And held it.
The shape was exactly as she'd remembered, but with more detail.
Dark fabric. The approximate size of a person.
She moved forward one slow step at a time, never taking her eyes off the object.
A dress.
Black lace.
The curve of a person's back under crumpled fabric.
A gloved hand.
For all appearances, a dead body.
Strata Luna's dead body.
But since dead bodies had a way of not being dead, Elise approached with caution.
She hooked a foot against the shoulder.
The body unrolled limply from its huddled, protective position, falling with an echoing thud against the floor.
Strata Luna.
Eyes open.
Mouth open.
A pool of blood.
Dead.
Where was David?
What was going on?
Who'd killed Strata Luna?
Where was David?
The dead body suddenly heaved, sucking in air.
Elise jumped, almost dropping the flashlight.
'Go' the black, bloody heap rasped, pointing down the length of the tunnel, her monumental struggle to communicate conveying the utmost urgency.
Elise scrambled to her feet, turned, and raced toward the cemetery, keeping her head low.
No time to think, no time to try to figure out what was going on beyond the obvious.

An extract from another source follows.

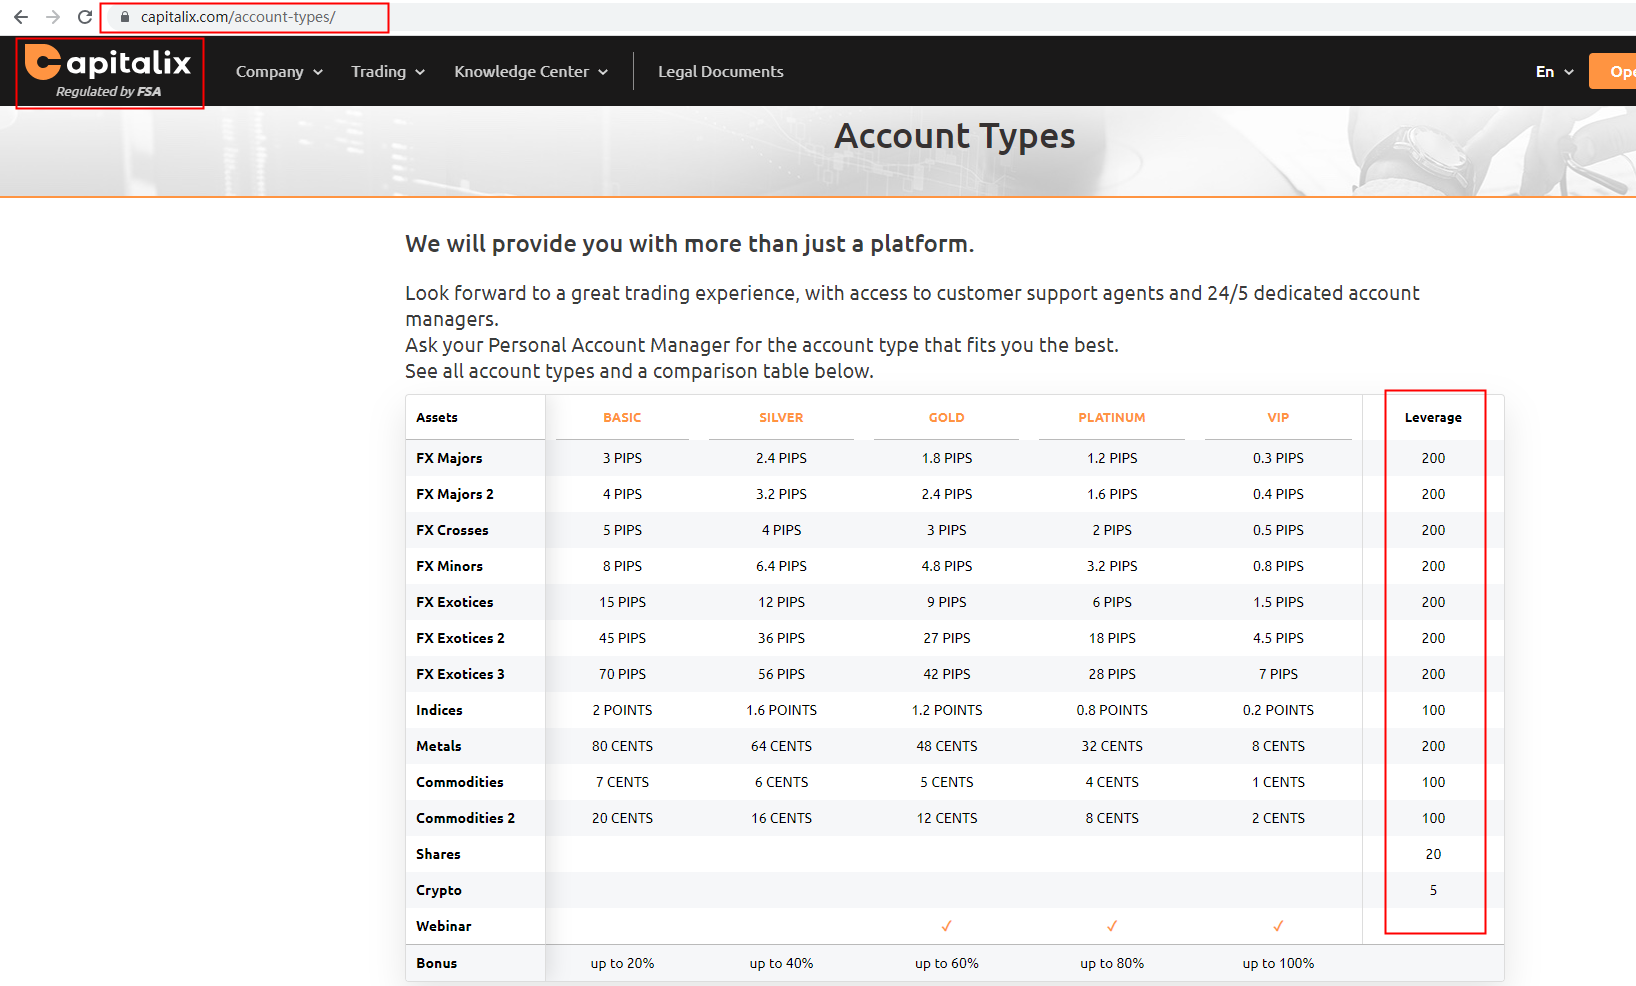This screenshot has width=1636, height=986.
Task: Click the VIP account column header
Action: click(1277, 418)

The killer wasn't Strata Luna.
David Gould was in danger.
Those were the two things she knew. The only things she knew.
Chapter 46
She forced his eyelids open with her thumbs.
Broken light from a lantern near David's head radiated upward to disappear into a darkness of stone and marble.
They were in some kind of mausoleum, he realized. The woman was leaning over him, veil gone, face streaked with blood.
Not Strata Luna.
This was the daughter. The daughter who'd supposedly hung herself. Marie Luna. She'd killed her own sister-a case of sibling rivalry taken to the extreme. She'd killed Enrique and Flora for the same reason. And now she'd killed her own mother.
Elise had been right about her death obsession, her necrophilia.
Marie Luna let go of his eyelids and knelt next to him. Earlier, she'd removed him from the gurney and laid him out on some kind of platform. He felt like a sacrifice.
'If you eat the heart of your enemy, it makes you stronger,' she told him.
He flinched-an actual movement, even though it was minuscule.
Was she saying what he thought she was? Had she feasted on Strata Luna's heart? Or was she going to eat his heart? Both ideas were too terrible, and his mind ran away. He felt himself sinking…
She gathered up the black folds of her gown and straddled him.
He tried to close his eyes, but couldn't now that she'd opened them. All he could do was watch from a front- row seat.
She produced a knife. A wicked-looking weapon, made of forged steel. He watched it move south, finally disappearing below his line of vision.
Was she going to gut him like a fish?
Was she going to castrate him?
That wasn't her style, but something had slipped and she'd moved beyond her standard MO.
He'd met a lot of weird, fucked-up people in his life, but even the most horrendous had a line they wouldn't cross. There was always something they held as sacred in their own screwed-up heads. For some, it was children. Others, old ladies. Still others, animals.
The bitch in front of him seemed capable of anything.
David had spent the past two years wishing he were dead. Now, when that state of nothingness seemed imminent, he was surprised to find he had mixed feelings about dying.
How would he know how Audrey's pitching was progressing?
How would he know what kind of car Elise got when hers finally broke down for good?
Would she ever finish her house?
And what about Isobel? Who would take care of Isobel?
Would Starsky and Hutch wish they'd treated him with more respect? Would they feel like shit once he was gone?
He hoped so.
To die now would be like leaving the theater in the middle of a good movie. Or accidentally leaving a book in an airport.
But death was like that. An interruption of a work in progress. Maybe that's what LaRue found so intriguing about dipping his toe into the pool and being able to pull it back with only minor damage.
David heard the sound of tearing fabric as she ripped open his shirt.
Something cold-the knife blade-touched his stomach, above the navel.
Cold steel.
Sensation was returning.
Perfect timing. Now he would be able to feel the slice of the blade.
Instead of plunging it into his gut, she put it aside, and began unbuttoning his pants.
Oh yeah. Rape. In all the excitement, he'd forgotten about that part. She was going to rape him first.
The tunnel veered to the left and rose sharply. At the top was a metal door. Laurel Grove Cemetery. Elise paused and listened.
No sound of backup.
So it wouldn't prematurely announce her arrival, she pointed the flashlight toward her feet, then moved quietly forward, up the incline.
The door was ajar.
She gripped her gun. Bracing it against the flashlight, heart hammering, she stepped rapidly through the opening and swung to face the center of the room.
A mausoleum.
Marble walls lined with compartments that held bodies and ashes. In the middle of the floor was a sarcophagus. On top of it was a woman in a long black dress straddling a man. Straddling David Gould.
Who was she?
Elise struggled to put it together. Now that Strata Luna was out of the picture, she was having trouble making sense of anything.